WORK ORDER 1>
Summarize the article on traditional Chinese medicine in two sentences.
WORK ORDER 2>
Reproduce the article on traditional Chinese medicine word for word, between "Raw material tracking" and "the guideline said.", inclusive.
WORK ORDER 3>
According to the article on traditional Chinese medicine, by what year will a technical standard and grading system for TCM production be established?
#### EXCERPT
Raw material tracking system, efforts to promote industry's opening up planned
China will improve the quality of traditional Chinese medicine and further open up the sector as part of efforts to promote inheritance and innovation of TCM.
Authorities will establish a trace system that covers production, distribution and use of TCM raw materials and drugs for effective quality supervision, and it is expected that all key TCM drugs will be traceable from their origins to their destinations, according to a guideline released by the central government in late October.
More efforts will be taken to protect the environment around TCM production areas and to intensify supervision over the use of pesticides and fertilizers in production, the guideline said.
By 2022, a technical standard and grading system for TCM production will be established, it said.
Meanwhile, efforts will be taken to promote the opening up of TCM, including designating the practice as an important component of international cooperation between China and countries involved in the Belt and Road Initiative; carrying out special programs on TCM international cooperation; promoting formulation of international standards for TCM; and developing TCM trade, according to the guideline.
########
#### PROVIDED MATERIAL
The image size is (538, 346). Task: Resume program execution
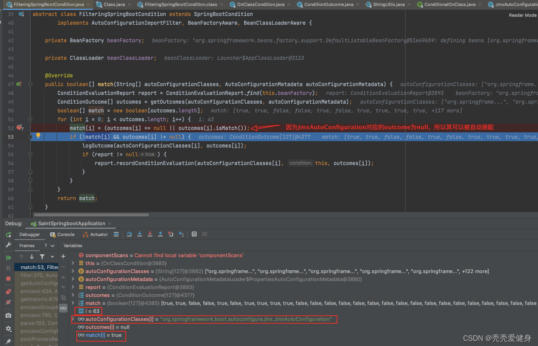pyautogui.click(x=8, y=258)
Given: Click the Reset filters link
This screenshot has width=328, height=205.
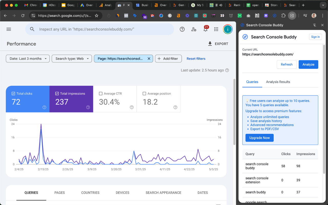Looking at the screenshot, I should [196, 58].
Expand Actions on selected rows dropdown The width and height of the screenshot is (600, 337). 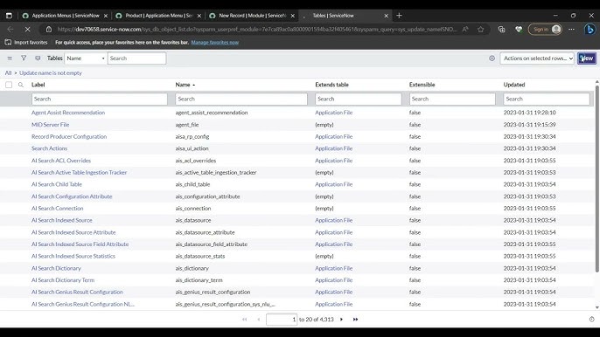[x=537, y=58]
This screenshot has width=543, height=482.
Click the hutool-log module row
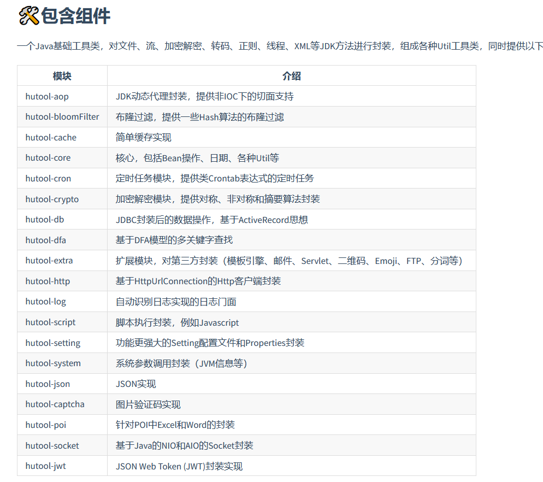coord(45,301)
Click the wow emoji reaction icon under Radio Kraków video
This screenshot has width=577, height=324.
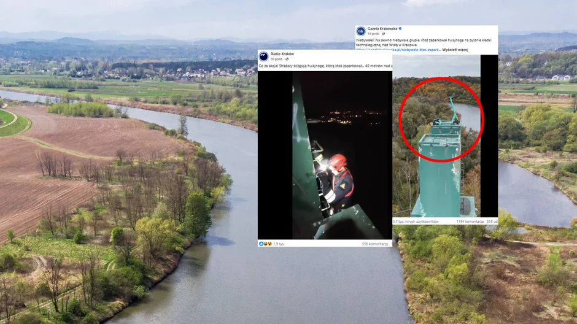point(269,244)
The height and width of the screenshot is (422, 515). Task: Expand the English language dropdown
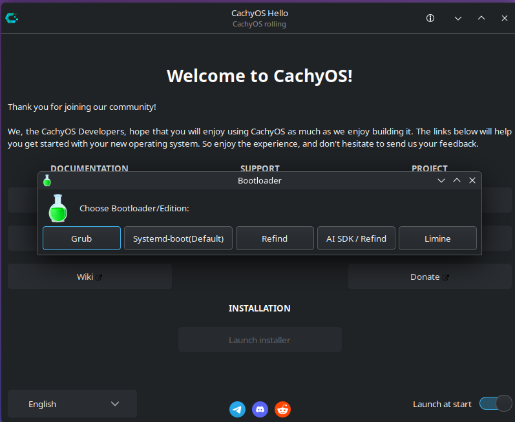pos(72,404)
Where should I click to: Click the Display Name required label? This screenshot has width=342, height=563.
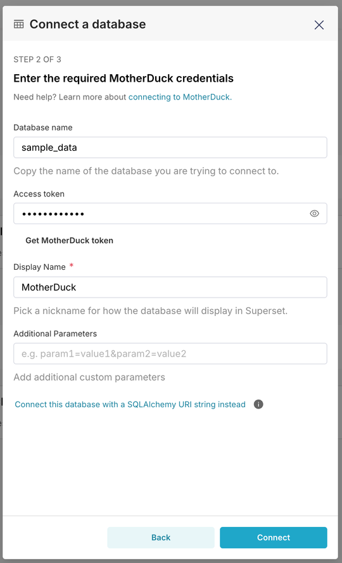[43, 267]
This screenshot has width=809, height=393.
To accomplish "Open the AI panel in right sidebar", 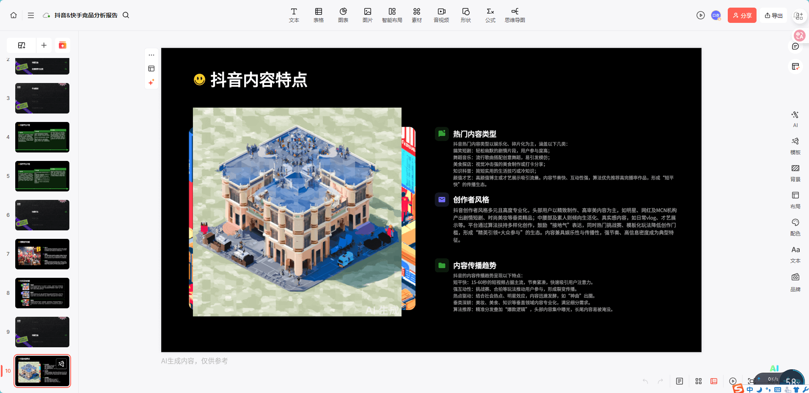I will pos(795,119).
########
RESPONSE 1>
A central government guideline released in late October says China will improve the quality of traditional Chinese medicine and further open up the sector. Planned measures include a trace system for TCM raw materials and drugs, tighter supervision of the production environment and of pesticide and fertilizer use, and a technical standard and grading system by 2022, along with international cooperation that includes countries involved in the Belt and Road Initiative.

RESPONSE 2>
Raw material tracking system, efforts to promote industry's opening up planned
China will improve the quality of traditional Chinese medicine and further open up the sector as part of efforts to promote inheritance and innovation of TCM.
Authorities will establish a trace system that covers production, distribution and use of TCM raw materials and drugs for effective quality supervision, and it is expected that all key TCM drugs will be traceable from their origins to their destinations, according to a guideline released by the central government in late October.
More efforts will be taken to protect the environment around TCM production areas and to intensify supervision over the use of pesticides and fertilizers in production, the guideline said.

RESPONSE 3>
By 2022.